The higher revenue was however more than offset by a fair value loss of one of TA Corp’s investment properties, Tuas South Dormitory.
In its results filing on Thursday, the group’s CEO and executive director, Neo Tiam Boon, attributes this to weak market conditions of the group’s dormitory clientele, as well as rental rates which have been impacted by the weak business environment in addition to competition from neighbouring dormitories.
Due to the loss in fair value of investment properties, other operating expenses increased to $22 million in 1H17 from $6.3 million a year ago.

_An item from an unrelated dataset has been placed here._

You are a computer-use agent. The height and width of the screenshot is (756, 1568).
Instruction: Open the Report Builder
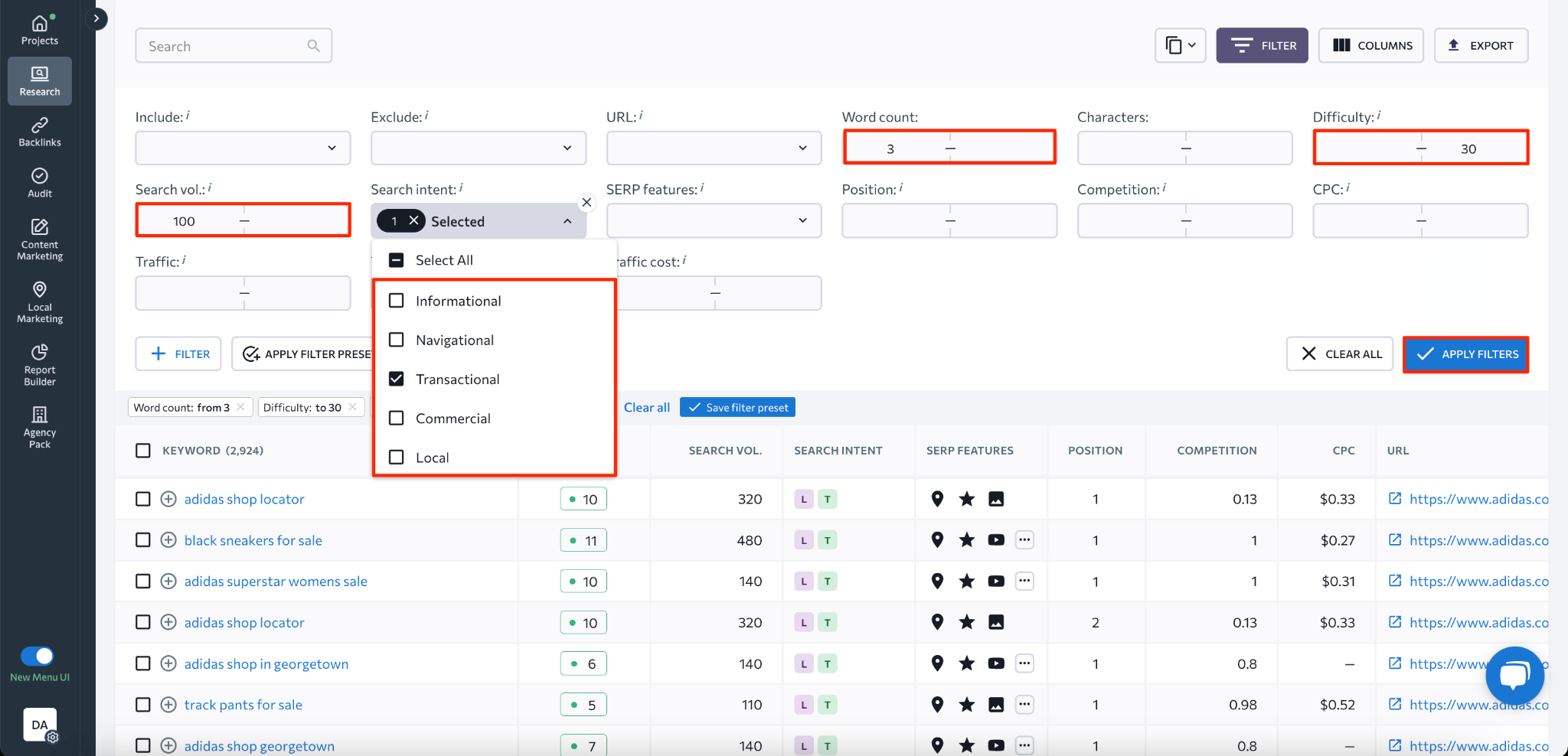pyautogui.click(x=39, y=362)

Over the three months ended June, the group’s 2Q losses widened to $12.7 million, compared to its loss of $2.1 million in the same period a year ago, with revenue for the quarter falling 10.8% to $46.8 million from $52.5 million a year ago.
The group’s net asset value (NAV) per share as at end-June was 39.5 cents compared to 43.5 cents as at end-2016.
“To strengthen our market position as one of Myanmar’s leading commercial vehicles and construction equipment distributors, the group’s 50%-owned Myanmar Synergy Company Limited opened a purpose-built two-storey showroom in Yangon this year, which will place us well to capture the robust demand from the transportation, construction and other sectors in the country,” says Neo.
“Looking ahead, the group will continue its efforts to raise occupancy and rental rates in our dormitories despite the difficult market conditions. We will also stay focused and cautious while seeking business opportunities locally and overseas to grow our revenue streams,” he adds.
Shares in TA Corp closed 2% lower at 25 cents on Thursday.